Dateline: Troy
Paul Fleischman. Candlewick Press (MA), $17.99 (80pp) ISBN 978-1-56402-469-5
Newbery Medalist Fleischman (Bull Run; Joyful Noise!) turns the Trojan War into an occasion for social studies, with the result that his audience may have to sacrifice some of the pleasures of reading in exchange for a fresh approach to history or current events. In this beautifully designed book, the author juxtaposes an unusually elegant redaction of the legendary conflagration at Troy with newspaper clippings that report events ranging from World War I to sociological experiments on babies' reactions to unattractive women. Each page of text faces such clippings, selected to highlight relevant themes.

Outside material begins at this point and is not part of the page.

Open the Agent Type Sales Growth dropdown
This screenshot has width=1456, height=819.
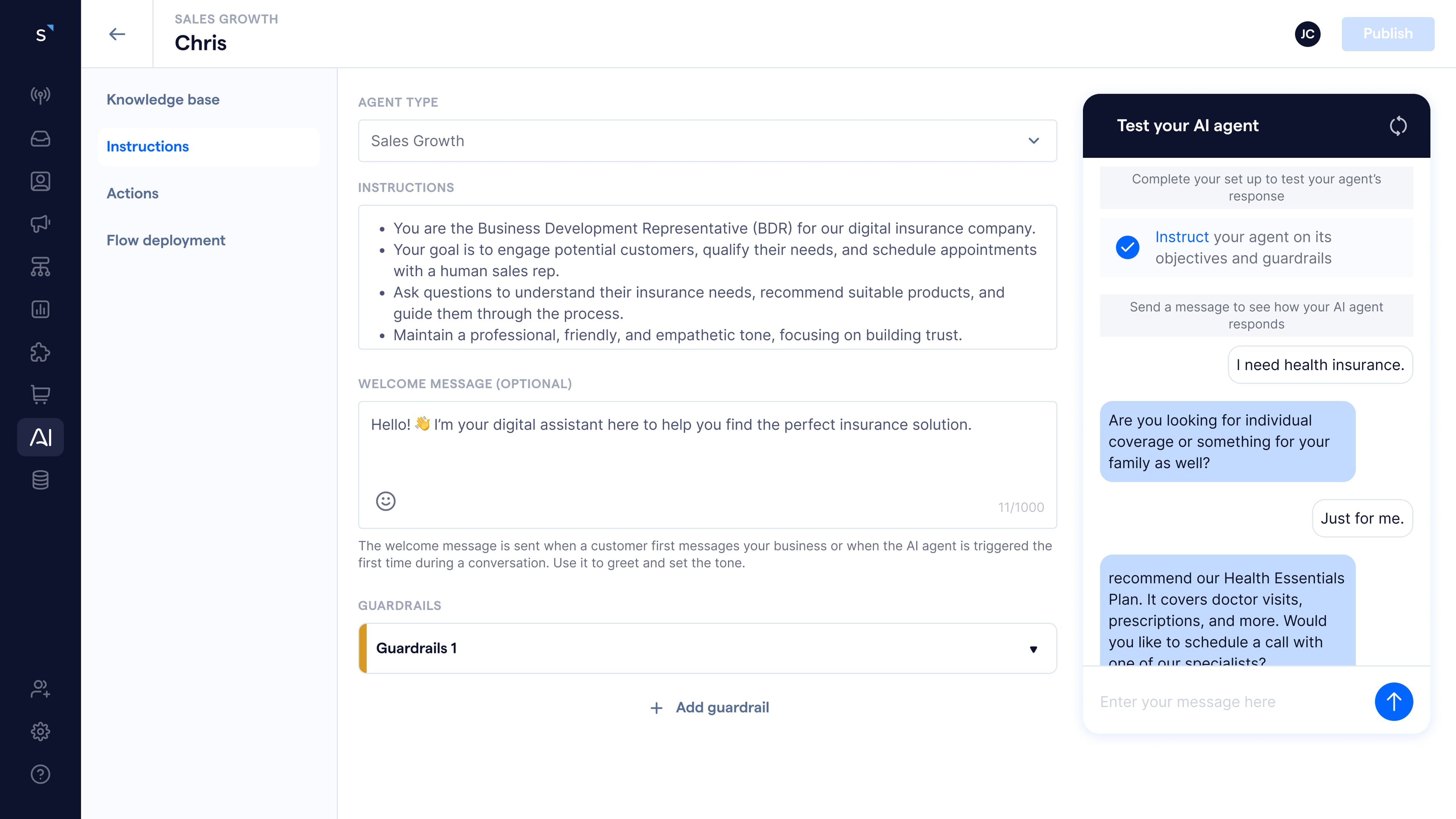[x=707, y=141]
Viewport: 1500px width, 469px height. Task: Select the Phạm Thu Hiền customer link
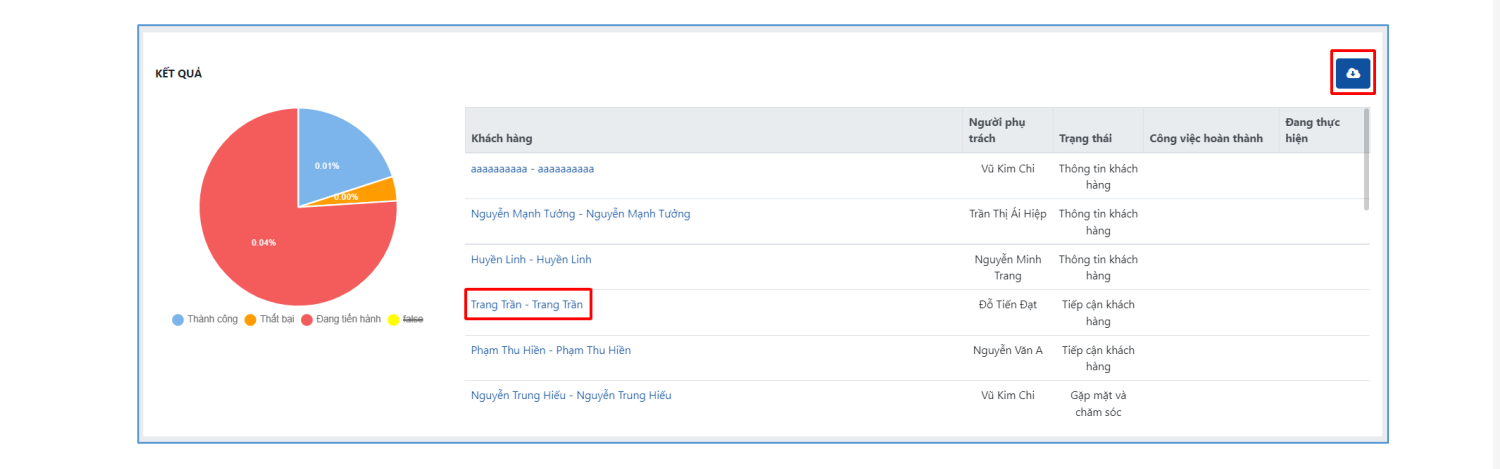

For example, the passage about the reunion of Paris, abandoned at birth, with his father, King Priam, appears opposite the beginning of a 1988 article from the Washington Post about a woman's search for the son she gave up for adoption in 1967. Other spreads refer to 20th-century wars (the two world wars, Vietnam, the Falklands, Korea, Cyprus, the Middle East) in support of Fleisch- man's thesis that war is futile: he concludes his abridged epic with the question ""Who could tell the victor from the vanquished?"" Laid against sophisticated graphic backgrounds, the clippings become handsome collages. Even so, the combination of elements remains inharmonious--the collages invite readers to digress from the story rather than determine its meanings for themselves. Instead of offering individual readers an unsupervised literary experience, this experiment succeeds chiefly as a catalyst for class discussion. Ages 12-15. (Mar.)